Having navigated the commercial debt collection process for over 80 years, we are always learning how to improve and get a better rate of return on our calls. Experience has taught us that it’s important to have processes and procedures in place in order for success.
In this discussion, we’ll talk specifically about how FFGN handles commercial claims. Every case is unique and some clients prefer to bypass the demand phase and proceed directly to litigation, arbitration, or mediation.
Understanding FFGN’s commercial debt collection process can help both parties be on the same page as well as meet client expectations.
Beginning the Commercial Debt Collection Process
All our claims are reviewed by an experienced staff member. The information is reviewed to ensure the debtors’ correct corporate name, to confirm that we have documentation to support the amount that’s demanded, that the client performed all their duties as required, and that the claim is within the statute of limitations. We also check to make sure and confirm which state law governs, if any.
For most claims, we conduct our own internal analysis and assess collectability. Understanding the number of judgments, liens, and active court cases could result in changing how we approach and style our communication with the debtor.
A written demand for payment goes to the debtor by email, fax, mail — a combination or even all. In the first day of opening the claim, a call is placed to the debtor. Contact is often made by phone, email — or even text message. The result can be payment, an offer of settlement, request for substantiation of the charges, or no reply at all. The debtor then may offer a payment, settlement, lump sum or payout. If the debtor does not produce a payment, recommendations are made to the client about whether the amount is sufficient to warrant legal action.
In some cases, the demand phase can last months. For others, it may just be a day or two.
Once the client approves moving ahead with litigation and forwards the requisite suit requirements, an attorney will review the file. Litigation starts by preparing a summons and a complaint, which includes a cause of action for demand for monies owed, account stated, and other allegations if there are facts to support them. The summons is filed with the court and an index number purchased. The summons then gets sent to an independent process server to serve the papers on the debtor and any other parties named in the lawsuit.
The parties have up to a month to respond to the complaint once served with the pleadings — and an additional mailing of the summons, if required. A response is made by filing a “notice of appearance” or “answer with the court.” This is often a point when many debtors or their attorneys reach out to try and resolve the claim.
If the case is not settled there are two paths you can take:
The debtor can defend the case by filing an answer to block payment. There may be defenses and perhaps a counterclaim. Depending on what the defendants come back with, counterclaim litigation can take anywhere between a few months to years. Often, cases will settle days before or the eve of trial.
Or, the debtor does nothing. They don’t make contact, they don’t defend — they just do nothing. After the statutory period of time, we’ll submit a judgment to the court with the required supporting documentation.

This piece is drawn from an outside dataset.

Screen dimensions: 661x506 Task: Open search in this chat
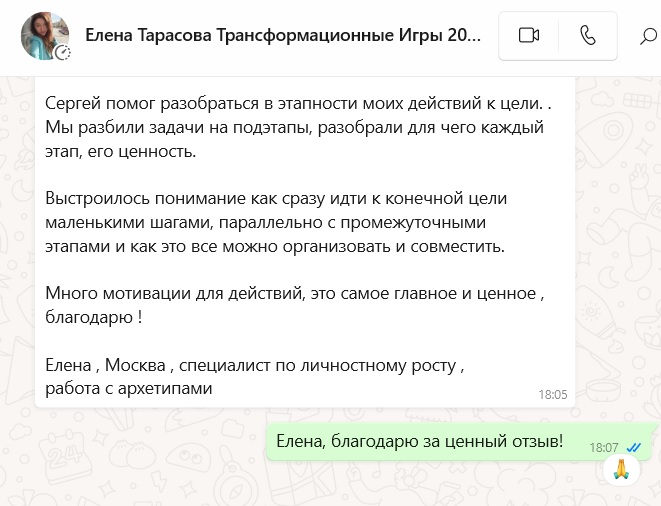(x=648, y=37)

Once the judgment is entered, we can execute on the judgment.
Many contracts allow arbitration. The process for arbitration is straightforward. The case begins by filing the fee and supporting paperwork with the administer. Notice is then sent to the customer letting them know the creditor has elected to arbitrate. In a short time, the parties select an arbitrator or more, and an expedited “discovery” phase will be agreed upon. In our experience, a hearing is usually scheduled within 90 days. The hearing can be done over the phone or in person, depending upon the arbitrator and who’s involved. A decision is usually rendered within 30 days from the time of the hearing.
Once the decision rendered, the award must be confirmed with New York state court. That award confirmation is made by special application. A decision can be handed down by the court from anywhere between a month and six months. Once the decision to confirm has been made, a judgment can be submitted to the court.
Some agreements require the parties mediate. Other times, the parties can request mediation. If the parties agree to sit down and talk, mediation can be scheduled within three months. If it’s successful, payment terms will likely be agreed upon. Should the parties disagree, the time and money spent meditating is lost. Depending upon the client’s engagement letter, the case may then move to arbitration or litigation.
If a case isn’t settled or otherwise disposed of, you’ll want to recover a judgment so that you can execute and hopefully collect. Whether you won an arbitration award, litigation, or if the debtor signed a confession of judgment — you should be in a position to submit a judgment. The document will be prepared by collection counsel and submitted for consideration by the clerk. The amount of time it takes for the clerk to review your judgment varies by county and court.
Judgment enforcement can be another way of bringing an unwilling debtor to the table. Success depends on the debtor’s assets. If there is a bank account with sufficient funds, then you will get paid. Fortunately, a judgment is good for 20 years. Because each step of the collection process can be time-consuming, our goal is to move the claim through as efficiently as possible — getting you paid in the shortest time possible.